Dataset excerpts >>
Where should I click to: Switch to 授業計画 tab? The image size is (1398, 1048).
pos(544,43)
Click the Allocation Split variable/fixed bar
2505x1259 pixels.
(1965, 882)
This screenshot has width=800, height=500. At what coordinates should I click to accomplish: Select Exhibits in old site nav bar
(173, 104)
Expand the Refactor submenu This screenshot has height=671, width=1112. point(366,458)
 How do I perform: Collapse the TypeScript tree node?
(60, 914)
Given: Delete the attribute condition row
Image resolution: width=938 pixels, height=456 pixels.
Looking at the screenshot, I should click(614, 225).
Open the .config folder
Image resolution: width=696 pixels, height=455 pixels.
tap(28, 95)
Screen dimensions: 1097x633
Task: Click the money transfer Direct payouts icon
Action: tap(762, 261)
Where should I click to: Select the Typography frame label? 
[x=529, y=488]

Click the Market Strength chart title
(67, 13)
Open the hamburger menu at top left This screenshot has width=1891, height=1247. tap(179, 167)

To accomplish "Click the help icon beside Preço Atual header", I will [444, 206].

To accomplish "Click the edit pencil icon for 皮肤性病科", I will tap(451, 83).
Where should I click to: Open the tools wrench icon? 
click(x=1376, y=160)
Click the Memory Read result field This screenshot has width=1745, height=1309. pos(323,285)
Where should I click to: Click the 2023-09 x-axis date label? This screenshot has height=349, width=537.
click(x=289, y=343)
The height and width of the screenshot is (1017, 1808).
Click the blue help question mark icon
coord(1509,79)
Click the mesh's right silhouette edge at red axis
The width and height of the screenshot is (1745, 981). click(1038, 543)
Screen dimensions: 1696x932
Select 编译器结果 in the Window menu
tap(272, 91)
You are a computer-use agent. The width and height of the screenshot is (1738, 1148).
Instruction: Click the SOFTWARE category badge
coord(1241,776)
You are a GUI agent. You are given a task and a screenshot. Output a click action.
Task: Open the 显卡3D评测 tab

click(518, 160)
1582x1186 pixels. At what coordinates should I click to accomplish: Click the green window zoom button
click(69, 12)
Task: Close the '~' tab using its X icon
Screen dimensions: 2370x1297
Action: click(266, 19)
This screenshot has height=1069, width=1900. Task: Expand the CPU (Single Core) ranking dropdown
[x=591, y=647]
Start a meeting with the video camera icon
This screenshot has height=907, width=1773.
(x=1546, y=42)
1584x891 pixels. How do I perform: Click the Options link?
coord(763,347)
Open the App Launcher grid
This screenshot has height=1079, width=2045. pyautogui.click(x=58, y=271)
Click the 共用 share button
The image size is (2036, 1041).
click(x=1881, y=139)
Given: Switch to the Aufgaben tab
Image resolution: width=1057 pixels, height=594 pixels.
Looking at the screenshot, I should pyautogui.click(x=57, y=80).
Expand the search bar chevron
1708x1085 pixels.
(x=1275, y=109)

Try it >> Quote every record above exactly.

Worked solution >>
Where should I click to: Switch to 授業計画 tab? The image size is (1398, 1048).
pos(544,43)
Click the Allocation Split variable/fixed bar
2505x1259 pixels.
(1965, 882)
This screenshot has width=800, height=500. At what coordinates should I click to accomplish: Select Exhibits in old site nav bar
(173, 104)
Expand the Refactor submenu This screenshot has height=671, width=1112. point(366,458)
 How do I perform: Collapse the TypeScript tree node?
(60, 914)
Given: Delete the attribute condition row
Image resolution: width=938 pixels, height=456 pixels.
Looking at the screenshot, I should click(614, 225).
Open the .config folder
Image resolution: width=696 pixels, height=455 pixels.
tap(28, 95)
Screen dimensions: 1097x633
Task: Click the money transfer Direct payouts icon
Action: tap(762, 261)
Where should I click to: Select the Typography frame label? 
[x=529, y=488]

Click the Market Strength chart title
(67, 13)
Open the hamburger menu at top left This screenshot has width=1891, height=1247. tap(179, 167)

To accomplish "Click the help icon beside Preço Atual header", I will [444, 206].

To accomplish "Click the edit pencil icon for 皮肤性病科", I will tap(451, 83).
Where should I click to: Open the tools wrench icon? 
click(x=1376, y=160)
Click the Memory Read result field This screenshot has width=1745, height=1309. pos(323,285)
Where should I click to: Click the 2023-09 x-axis date label? This screenshot has height=349, width=537.
click(x=289, y=343)
The height and width of the screenshot is (1017, 1808).
Click the blue help question mark icon
coord(1509,79)
Click the mesh's right silhouette edge at red axis
The width and height of the screenshot is (1745, 981). click(1038, 543)
Screen dimensions: 1696x932
Select 编译器结果 in the Window menu
tap(272, 91)
You are a computer-use agent. The width and height of the screenshot is (1738, 1148).
Instruction: Click the SOFTWARE category badge
coord(1241,776)
You are a GUI agent. You are given a task and a screenshot. Output a click action.
Task: Open the 显卡3D评测 tab

click(518, 160)
1582x1186 pixels. At what coordinates should I click to accomplish: Click the green window zoom button
click(69, 12)
Task: Close the '~' tab using its X icon
Screen dimensions: 2370x1297
Action: click(266, 19)
This screenshot has height=1069, width=1900. Task: Expand the CPU (Single Core) ranking dropdown
[x=591, y=647]
Start a meeting with the video camera icon
This screenshot has height=907, width=1773.
(x=1546, y=42)
1584x891 pixels. How do I perform: Click the Options link?
coord(763,347)
Open the App Launcher grid
This screenshot has height=1079, width=2045. pyautogui.click(x=58, y=271)
Click the 共用 share button
The image size is (2036, 1041).
click(x=1881, y=139)
Given: Switch to the Aufgaben tab
Image resolution: width=1057 pixels, height=594 pixels.
Looking at the screenshot, I should pyautogui.click(x=57, y=80).
Expand the search bar chevron
1708x1085 pixels.
(x=1275, y=109)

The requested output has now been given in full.